Work required: Rescale the data from the line with "has height=1008, width=1179." up to and including the line with "Toggle Last Year", and reproduce only those lines in full, requests included. Multiply every coordinate in the answers by 0.25 and round each result to a whole number, rounding halves up.

■ ■ ■ ■ ■

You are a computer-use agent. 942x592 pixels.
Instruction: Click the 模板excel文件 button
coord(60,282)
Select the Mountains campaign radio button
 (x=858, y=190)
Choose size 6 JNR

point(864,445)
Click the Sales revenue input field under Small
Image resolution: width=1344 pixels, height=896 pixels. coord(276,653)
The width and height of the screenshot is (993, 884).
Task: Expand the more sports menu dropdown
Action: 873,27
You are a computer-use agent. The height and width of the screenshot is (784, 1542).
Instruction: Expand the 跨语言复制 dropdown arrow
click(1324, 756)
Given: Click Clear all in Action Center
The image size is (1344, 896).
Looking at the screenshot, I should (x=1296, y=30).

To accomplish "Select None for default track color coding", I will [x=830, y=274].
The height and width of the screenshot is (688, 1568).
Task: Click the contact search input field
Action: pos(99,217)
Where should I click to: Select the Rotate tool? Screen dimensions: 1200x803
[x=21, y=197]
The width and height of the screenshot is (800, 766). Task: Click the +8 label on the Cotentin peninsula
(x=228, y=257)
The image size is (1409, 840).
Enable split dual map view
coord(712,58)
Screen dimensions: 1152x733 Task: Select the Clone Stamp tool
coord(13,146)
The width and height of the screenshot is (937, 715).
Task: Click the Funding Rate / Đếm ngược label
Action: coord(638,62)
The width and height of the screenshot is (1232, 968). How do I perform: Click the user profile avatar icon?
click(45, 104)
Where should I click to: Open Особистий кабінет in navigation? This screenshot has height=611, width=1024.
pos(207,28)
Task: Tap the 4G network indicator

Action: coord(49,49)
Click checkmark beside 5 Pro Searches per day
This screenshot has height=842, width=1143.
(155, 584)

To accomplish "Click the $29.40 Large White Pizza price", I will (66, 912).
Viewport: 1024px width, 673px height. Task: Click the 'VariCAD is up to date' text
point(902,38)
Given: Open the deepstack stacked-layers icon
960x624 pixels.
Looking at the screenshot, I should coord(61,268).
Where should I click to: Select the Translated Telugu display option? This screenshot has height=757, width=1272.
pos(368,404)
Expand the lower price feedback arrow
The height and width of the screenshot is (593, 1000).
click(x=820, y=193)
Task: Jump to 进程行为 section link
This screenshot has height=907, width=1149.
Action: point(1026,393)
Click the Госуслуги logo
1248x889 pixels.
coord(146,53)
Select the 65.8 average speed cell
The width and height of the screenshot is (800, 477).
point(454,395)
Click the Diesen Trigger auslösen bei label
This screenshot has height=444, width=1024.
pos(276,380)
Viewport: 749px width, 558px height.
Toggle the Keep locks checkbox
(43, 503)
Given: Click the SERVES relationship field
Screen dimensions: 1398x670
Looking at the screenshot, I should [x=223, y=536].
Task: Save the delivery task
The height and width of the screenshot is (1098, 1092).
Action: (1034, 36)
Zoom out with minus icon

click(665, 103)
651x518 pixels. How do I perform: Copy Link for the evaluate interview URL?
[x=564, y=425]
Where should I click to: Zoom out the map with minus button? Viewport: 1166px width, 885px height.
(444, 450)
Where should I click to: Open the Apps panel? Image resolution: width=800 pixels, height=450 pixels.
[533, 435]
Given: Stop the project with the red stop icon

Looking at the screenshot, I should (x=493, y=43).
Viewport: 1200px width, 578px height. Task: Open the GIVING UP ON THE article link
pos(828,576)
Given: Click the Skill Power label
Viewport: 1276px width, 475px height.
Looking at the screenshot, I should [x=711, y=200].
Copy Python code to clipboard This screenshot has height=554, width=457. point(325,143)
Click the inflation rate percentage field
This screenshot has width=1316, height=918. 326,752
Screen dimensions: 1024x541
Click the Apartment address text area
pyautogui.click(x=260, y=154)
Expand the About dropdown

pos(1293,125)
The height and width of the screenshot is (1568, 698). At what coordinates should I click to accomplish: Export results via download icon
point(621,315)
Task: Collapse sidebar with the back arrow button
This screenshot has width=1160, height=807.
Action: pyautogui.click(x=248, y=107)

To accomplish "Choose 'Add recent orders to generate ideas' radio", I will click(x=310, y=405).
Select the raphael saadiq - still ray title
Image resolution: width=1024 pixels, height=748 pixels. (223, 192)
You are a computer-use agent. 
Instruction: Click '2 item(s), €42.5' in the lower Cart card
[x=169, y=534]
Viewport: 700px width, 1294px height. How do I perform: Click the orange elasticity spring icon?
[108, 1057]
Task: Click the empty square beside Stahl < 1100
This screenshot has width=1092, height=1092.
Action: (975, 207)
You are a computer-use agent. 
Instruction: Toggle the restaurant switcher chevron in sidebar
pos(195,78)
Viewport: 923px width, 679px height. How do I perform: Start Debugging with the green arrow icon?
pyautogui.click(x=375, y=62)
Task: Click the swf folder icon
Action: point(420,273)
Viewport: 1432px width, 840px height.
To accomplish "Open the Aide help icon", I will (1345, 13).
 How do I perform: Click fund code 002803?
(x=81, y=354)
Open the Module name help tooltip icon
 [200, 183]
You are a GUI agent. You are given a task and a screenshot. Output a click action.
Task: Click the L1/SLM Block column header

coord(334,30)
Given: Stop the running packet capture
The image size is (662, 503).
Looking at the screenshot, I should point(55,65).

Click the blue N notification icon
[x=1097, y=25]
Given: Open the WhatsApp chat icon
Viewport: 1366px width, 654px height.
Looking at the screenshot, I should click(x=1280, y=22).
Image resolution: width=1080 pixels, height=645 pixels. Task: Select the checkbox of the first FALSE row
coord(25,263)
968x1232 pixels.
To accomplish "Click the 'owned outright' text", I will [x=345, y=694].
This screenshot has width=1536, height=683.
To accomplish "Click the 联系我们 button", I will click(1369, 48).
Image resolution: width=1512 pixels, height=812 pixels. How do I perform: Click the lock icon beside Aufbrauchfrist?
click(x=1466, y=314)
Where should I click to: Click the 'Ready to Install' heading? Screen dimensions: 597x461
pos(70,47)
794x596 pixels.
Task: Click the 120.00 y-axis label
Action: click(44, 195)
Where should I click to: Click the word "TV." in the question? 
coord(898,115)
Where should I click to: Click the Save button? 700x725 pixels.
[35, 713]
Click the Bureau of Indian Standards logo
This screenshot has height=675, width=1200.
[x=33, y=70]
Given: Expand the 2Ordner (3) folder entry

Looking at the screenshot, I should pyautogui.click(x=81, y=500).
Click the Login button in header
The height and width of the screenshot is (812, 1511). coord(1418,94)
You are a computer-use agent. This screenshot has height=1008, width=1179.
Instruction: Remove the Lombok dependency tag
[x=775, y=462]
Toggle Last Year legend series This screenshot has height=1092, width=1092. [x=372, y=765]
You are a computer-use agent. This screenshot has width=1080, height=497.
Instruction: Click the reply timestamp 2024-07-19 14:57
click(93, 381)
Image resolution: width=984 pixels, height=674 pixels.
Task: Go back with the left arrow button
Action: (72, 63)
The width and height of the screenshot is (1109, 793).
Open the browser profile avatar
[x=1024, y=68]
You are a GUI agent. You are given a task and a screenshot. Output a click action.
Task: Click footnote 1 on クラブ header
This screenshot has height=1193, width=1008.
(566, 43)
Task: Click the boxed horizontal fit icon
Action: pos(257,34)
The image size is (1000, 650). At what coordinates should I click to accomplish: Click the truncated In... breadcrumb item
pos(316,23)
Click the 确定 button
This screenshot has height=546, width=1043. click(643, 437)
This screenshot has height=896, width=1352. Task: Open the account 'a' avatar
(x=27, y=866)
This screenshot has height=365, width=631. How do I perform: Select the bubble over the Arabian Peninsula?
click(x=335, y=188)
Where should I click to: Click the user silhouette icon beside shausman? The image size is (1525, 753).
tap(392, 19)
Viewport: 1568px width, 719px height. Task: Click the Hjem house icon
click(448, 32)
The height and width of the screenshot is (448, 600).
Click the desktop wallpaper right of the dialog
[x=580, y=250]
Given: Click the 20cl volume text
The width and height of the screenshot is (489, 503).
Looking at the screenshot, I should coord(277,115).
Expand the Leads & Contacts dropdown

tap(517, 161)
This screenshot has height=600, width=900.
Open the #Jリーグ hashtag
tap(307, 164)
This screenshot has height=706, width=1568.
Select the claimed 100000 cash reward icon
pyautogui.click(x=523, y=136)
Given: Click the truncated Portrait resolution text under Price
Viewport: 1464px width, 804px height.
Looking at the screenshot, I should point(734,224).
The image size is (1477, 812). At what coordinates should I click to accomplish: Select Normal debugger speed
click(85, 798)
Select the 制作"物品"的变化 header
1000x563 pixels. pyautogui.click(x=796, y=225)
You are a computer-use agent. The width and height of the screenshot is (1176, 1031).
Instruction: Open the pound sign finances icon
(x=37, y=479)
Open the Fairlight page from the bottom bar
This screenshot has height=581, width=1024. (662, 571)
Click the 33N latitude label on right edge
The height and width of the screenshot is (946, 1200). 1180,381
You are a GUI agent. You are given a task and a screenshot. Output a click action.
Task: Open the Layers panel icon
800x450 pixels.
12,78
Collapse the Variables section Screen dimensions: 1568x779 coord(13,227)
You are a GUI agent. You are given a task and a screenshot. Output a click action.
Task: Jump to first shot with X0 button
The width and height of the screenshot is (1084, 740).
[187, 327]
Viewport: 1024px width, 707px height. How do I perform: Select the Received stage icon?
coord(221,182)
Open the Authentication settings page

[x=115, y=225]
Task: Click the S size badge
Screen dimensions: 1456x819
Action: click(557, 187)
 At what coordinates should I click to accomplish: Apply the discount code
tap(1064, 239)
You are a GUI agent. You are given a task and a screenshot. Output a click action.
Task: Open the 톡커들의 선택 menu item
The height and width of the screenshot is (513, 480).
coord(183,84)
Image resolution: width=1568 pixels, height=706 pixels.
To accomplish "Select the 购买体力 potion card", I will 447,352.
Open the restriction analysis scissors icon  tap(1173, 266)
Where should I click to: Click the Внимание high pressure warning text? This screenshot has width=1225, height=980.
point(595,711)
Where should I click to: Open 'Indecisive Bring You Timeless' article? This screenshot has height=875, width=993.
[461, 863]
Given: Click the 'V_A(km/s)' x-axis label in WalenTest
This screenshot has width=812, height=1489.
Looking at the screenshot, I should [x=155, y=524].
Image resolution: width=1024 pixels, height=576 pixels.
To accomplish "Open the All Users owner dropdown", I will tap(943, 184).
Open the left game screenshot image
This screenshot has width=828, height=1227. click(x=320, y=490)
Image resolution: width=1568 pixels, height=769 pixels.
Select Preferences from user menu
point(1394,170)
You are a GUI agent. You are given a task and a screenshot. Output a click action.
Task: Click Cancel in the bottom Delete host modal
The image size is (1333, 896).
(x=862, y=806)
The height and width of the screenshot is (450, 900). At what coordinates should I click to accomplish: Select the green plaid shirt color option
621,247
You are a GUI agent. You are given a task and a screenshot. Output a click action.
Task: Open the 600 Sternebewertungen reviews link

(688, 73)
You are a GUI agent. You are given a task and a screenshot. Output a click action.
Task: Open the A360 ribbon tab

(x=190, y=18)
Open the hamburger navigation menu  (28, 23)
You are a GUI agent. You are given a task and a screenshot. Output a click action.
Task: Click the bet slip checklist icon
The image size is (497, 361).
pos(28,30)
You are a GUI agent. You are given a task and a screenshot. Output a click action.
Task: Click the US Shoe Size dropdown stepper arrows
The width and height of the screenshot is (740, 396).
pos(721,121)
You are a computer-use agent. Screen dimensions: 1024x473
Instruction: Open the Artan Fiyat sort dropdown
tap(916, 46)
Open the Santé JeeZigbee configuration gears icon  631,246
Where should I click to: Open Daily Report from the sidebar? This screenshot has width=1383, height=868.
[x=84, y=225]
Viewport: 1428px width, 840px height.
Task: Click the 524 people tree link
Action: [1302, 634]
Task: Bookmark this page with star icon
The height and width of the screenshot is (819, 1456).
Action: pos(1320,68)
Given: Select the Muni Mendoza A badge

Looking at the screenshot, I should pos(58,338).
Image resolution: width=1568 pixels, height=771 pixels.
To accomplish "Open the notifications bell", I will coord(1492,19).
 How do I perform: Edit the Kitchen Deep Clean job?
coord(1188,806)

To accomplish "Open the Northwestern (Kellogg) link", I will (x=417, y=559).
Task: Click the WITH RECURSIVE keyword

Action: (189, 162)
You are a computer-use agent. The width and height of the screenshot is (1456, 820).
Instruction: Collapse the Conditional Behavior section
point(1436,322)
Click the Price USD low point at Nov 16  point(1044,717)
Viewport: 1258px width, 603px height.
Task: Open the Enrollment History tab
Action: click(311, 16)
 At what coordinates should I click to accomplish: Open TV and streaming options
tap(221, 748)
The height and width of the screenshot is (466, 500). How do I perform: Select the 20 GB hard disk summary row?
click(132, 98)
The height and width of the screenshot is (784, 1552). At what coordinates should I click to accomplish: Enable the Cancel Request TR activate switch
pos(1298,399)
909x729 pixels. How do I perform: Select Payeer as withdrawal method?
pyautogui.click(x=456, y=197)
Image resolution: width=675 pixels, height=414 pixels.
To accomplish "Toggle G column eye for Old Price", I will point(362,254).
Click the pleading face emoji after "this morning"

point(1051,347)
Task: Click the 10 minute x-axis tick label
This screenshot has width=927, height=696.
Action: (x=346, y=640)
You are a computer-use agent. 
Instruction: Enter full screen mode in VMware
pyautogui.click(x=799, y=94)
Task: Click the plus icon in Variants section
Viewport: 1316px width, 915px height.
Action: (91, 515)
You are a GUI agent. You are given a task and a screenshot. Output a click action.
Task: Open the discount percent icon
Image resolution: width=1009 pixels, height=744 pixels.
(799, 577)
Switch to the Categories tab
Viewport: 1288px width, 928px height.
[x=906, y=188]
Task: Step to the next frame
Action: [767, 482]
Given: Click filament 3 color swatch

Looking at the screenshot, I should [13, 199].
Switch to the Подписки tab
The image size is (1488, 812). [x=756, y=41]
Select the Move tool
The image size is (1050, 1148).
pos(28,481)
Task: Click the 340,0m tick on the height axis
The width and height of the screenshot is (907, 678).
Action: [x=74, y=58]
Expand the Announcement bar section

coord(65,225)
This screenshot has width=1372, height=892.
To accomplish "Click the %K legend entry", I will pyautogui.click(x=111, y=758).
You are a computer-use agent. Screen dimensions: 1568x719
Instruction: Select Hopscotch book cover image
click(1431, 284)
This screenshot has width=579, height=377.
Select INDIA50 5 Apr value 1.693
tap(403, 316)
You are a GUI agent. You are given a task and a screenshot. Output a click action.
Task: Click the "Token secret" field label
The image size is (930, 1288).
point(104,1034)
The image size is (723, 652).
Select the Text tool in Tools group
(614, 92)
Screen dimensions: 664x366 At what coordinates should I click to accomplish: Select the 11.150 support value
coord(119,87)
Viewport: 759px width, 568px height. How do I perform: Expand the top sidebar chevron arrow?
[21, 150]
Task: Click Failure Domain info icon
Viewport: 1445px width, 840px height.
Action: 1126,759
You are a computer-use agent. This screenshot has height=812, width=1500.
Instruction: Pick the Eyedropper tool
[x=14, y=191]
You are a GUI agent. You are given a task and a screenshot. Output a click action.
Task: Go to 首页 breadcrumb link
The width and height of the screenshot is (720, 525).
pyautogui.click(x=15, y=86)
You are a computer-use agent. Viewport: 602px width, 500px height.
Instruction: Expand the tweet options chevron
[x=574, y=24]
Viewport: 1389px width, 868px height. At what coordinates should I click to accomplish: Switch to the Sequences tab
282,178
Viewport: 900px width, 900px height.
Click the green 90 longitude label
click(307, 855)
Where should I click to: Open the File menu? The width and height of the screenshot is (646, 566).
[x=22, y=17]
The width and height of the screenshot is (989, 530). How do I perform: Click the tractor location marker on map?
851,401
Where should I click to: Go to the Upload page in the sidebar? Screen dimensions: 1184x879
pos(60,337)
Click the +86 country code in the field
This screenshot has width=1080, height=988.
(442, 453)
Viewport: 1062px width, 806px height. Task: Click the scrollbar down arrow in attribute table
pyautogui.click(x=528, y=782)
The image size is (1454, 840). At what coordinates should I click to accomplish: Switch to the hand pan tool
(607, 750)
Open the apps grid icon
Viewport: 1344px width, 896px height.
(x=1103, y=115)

■ ■ ■ ■ ■

Answer to the task:
You are a computer-use agent. This screenshot has height=1008, width=1179.
Instruction: Remove the Lombok dependency tag
[x=194, y=116]
Toggle Last Year legend series This screenshot has height=1092, width=1092. [x=93, y=191]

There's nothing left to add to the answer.